日差しに天使の輪を輝かす艶やかな黒髪。わずかな刺激で破れてしまいそうな、うすく透き通る白い肌。伏し目がちなのに存在感のある真っ黒な瞳。びっしりと生えた長いまつげが影を落として、白い肌とのコントラストがますます強まっている。小粒の果実を思わせる唇、品良くとがった小さな鼻。自然な桃色に紅潮したやわらかそうな頬。
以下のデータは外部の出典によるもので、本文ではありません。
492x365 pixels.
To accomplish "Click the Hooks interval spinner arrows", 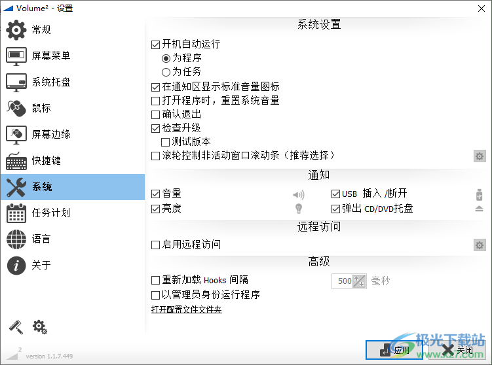I will (x=359, y=281).
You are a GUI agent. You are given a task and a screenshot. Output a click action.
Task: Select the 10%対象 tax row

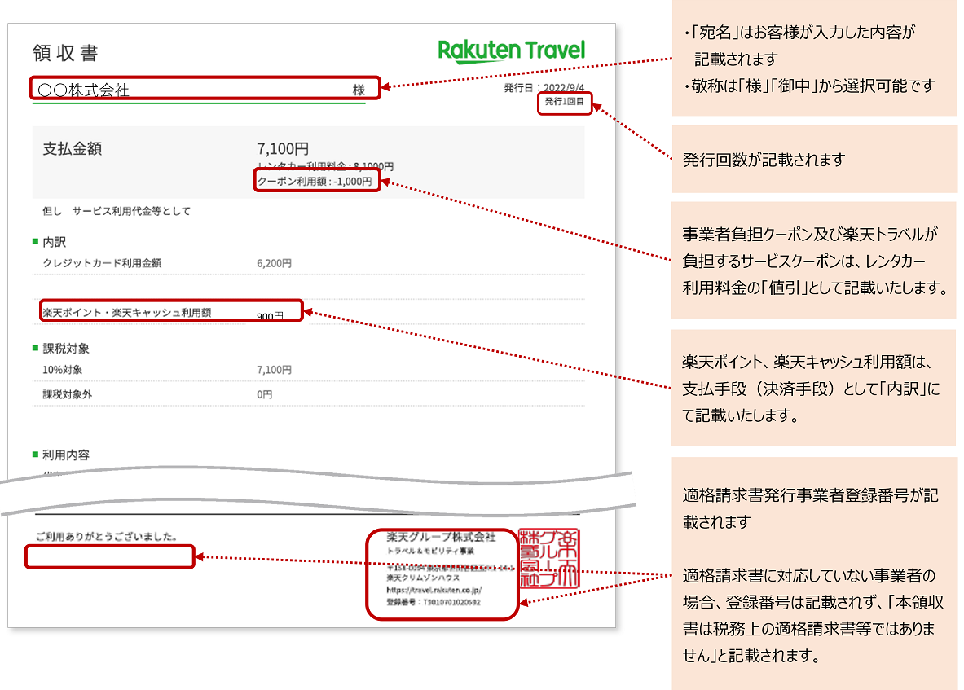[x=163, y=368]
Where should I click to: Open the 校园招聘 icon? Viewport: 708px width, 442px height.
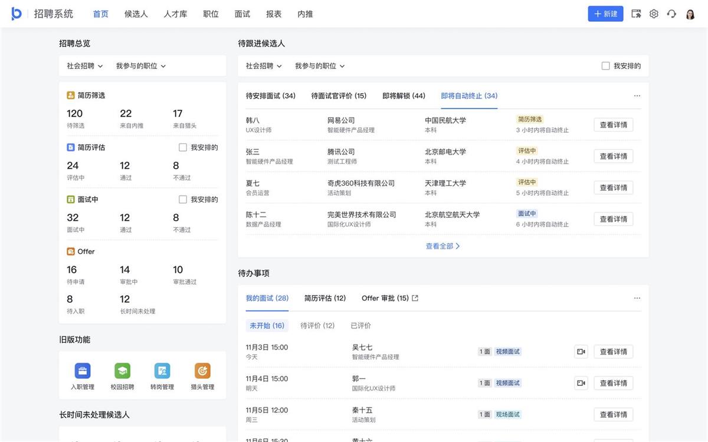point(122,371)
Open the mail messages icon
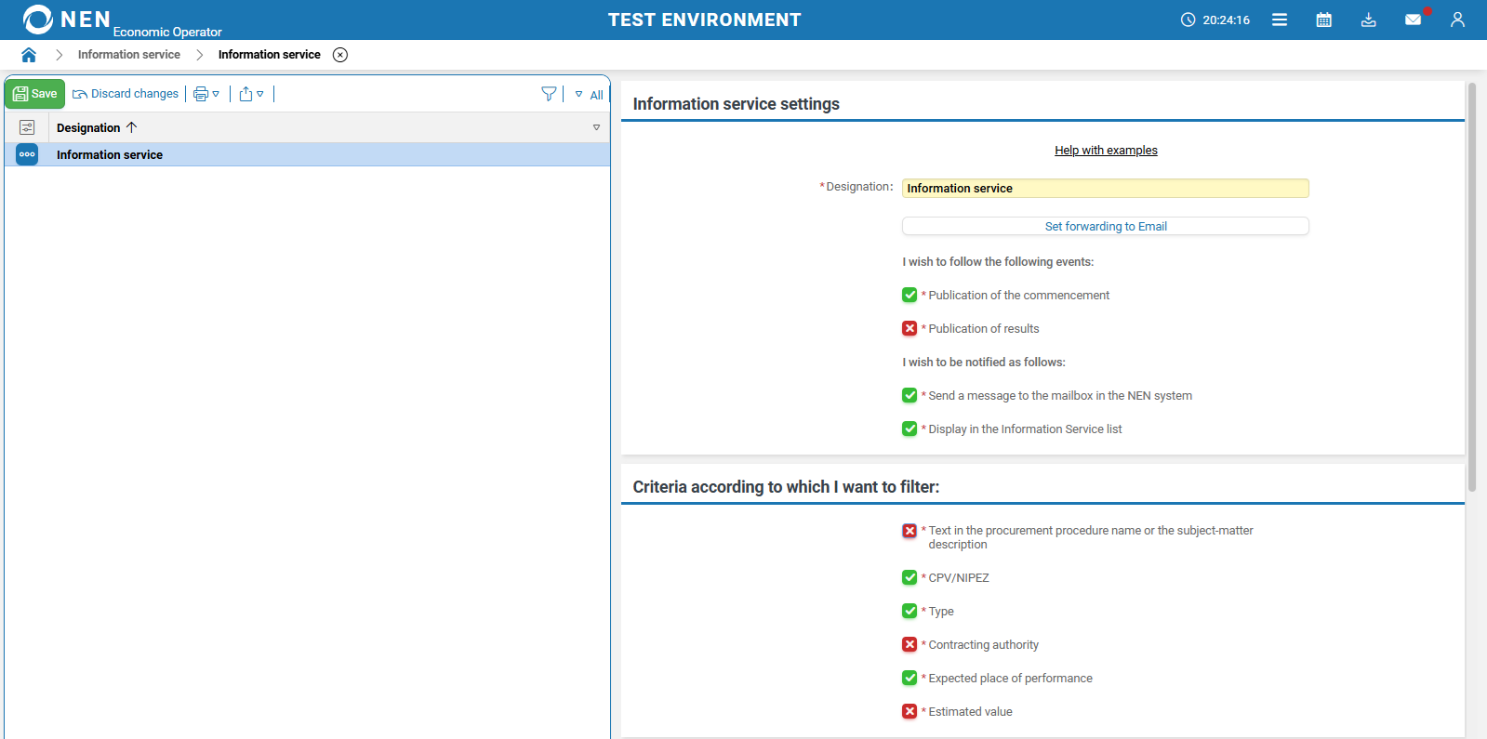Screen dimensions: 1487x739 coord(1413,20)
文句のつけようのない美少女パーツが文句のつけようのないなめらかな輪郭の中に文句のつけようのない配置で収まり、その文句のつけようのない顔が文句いっぱいありそうな険しい表情をしている。
そして、詰襟の黒いガクランを着ている。
ガクランのおかげで美少女ではなくて美少年なんだとわかり、美貌の価値がさらに倍増。
間違いない。入試会場で見た麗しの美少年君だ。可憐なんだけど、清らかなんだけど、どこか魔性系の。
(合格記念写真かなー? お母さんはりきってんのね)
それに引きかえ我が家は……とため息が出たとき、そのお母さんに声をかけられた。
「すみません、シャッター押していただけませんか?」
「あ、はい」
年齢は結構いってそうだけれど、物腰やわらかで上品で、美少年君のお母さんとして「うん、合格!」とうなずける雰囲気のご婦人だった。鶯色の和服がいい。
「ここを押すだけですから……」
ぼとっ。
渡そうとして手がすべったのか、デジタルカメラはご婦人の手を離れ、地面に落ちた。幸い下はコンクリートではなく、枯葉の積もった土の上だったので、どこか割れたりしたような音はしなかったが。
「わ! 大丈夫ですかっ!?」
綾香はカメラを拾い上げて、ご婦人に渡そうとした。
彼女は綾香の顔をじっと見つめて固まっていた。カメラを受け取ろうともしない。
「あのー……。もしもし?」
「お袋」
美少年君がはじめて口を開いた。想像通りの、男くささのないアルトの声。
息子の声で我に返ったのか、ご婦人はやっとカメラを受け取った。手が震えていた。
「壊れてないといいですね」
「あなたお名前は? お名前を教えて」
綾香の言うことにはうなずきもせず、ご婦人は目を見開き、一方的に言った。なんだか気味が悪かった。